SDFD: Building a Versatile Synthetic Face Image Dataset with Diverse Attributes
Georgia Baltsou, Ioannis Sarridis, Christos Koutlis, Symeon Papadopoulos
TL;DR
This work addresses bias and representational gaps in facial image datasets by proposing a systematic pipeline to generate diverse synthetic face images that extend beyond traditional demographics to include non-permanent traits such as hairstyle and accessories. Using a diffusion-based approach (Stable Diffusion v2.1) and carefully crafted prompts, the authors create SDFD, a 1000-image dataset designed as an evaluation set for demographic attribute prediction. Comparative analyses show SDFD is equally or more challenging for attribute classification than established datasets like FairFace and LFW, while being significantly smaller and more controllable. The study highlights both the potential and limitations of synthetic data for fairness evaluation and outlines future directions to broaden attribute coverage and model variety to further support robust, inclusive AI systems.
Abstract
AI systems rely on extensive training on large datasets to address various tasks. However, image-based systems, particularly those used for demographic attribute prediction, face significant challenges. Many current face image datasets primarily focus on demographic factors such as age, gender, and skin tone, overlooking other crucial facial attributes like hairstyle and accessories. This narrow focus limits the diversity of the data and consequently the robustness of AI systems trained on them.
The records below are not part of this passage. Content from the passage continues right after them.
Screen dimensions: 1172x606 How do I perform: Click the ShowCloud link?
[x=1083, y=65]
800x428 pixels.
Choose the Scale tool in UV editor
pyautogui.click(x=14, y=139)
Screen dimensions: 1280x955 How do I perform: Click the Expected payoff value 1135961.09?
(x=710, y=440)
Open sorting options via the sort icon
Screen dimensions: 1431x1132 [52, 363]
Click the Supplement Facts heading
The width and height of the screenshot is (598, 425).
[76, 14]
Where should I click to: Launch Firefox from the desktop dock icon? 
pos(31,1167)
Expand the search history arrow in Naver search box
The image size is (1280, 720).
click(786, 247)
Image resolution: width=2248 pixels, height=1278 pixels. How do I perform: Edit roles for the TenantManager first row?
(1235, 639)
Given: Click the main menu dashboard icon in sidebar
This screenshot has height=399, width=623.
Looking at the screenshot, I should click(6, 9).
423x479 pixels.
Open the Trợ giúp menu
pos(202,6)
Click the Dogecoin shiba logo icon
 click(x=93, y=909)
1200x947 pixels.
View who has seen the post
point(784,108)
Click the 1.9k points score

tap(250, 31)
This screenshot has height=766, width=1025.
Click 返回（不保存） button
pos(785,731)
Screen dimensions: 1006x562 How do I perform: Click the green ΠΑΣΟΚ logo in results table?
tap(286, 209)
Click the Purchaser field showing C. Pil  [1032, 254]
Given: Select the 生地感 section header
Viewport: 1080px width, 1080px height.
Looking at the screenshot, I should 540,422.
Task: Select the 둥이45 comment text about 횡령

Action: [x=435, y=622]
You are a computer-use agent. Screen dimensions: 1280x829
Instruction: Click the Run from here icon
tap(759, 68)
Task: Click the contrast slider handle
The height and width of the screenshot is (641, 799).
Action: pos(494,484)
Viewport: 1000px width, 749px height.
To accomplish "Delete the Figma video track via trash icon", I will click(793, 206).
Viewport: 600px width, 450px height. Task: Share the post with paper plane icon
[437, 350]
This work aims to address this limitation by proposing a methodology for generating synthetic face image datasets that capture a broader spectrum of facial diversity. Specifically, our approach integrates a systematic prompt formulation strategy, encompassing not only demographics and biometrics but also non-permanent traits like make-up, hairstyle, and accessories. These prompts guide a state-of-the-art text-to-image model in generating a comprehensive dataset of high-quality realistic images and can be used as an evaluation set in face analysis systems. Compared to existing datasets, our proposed dataset proves equally or more challenging in image classification tasks while being much smaller in size.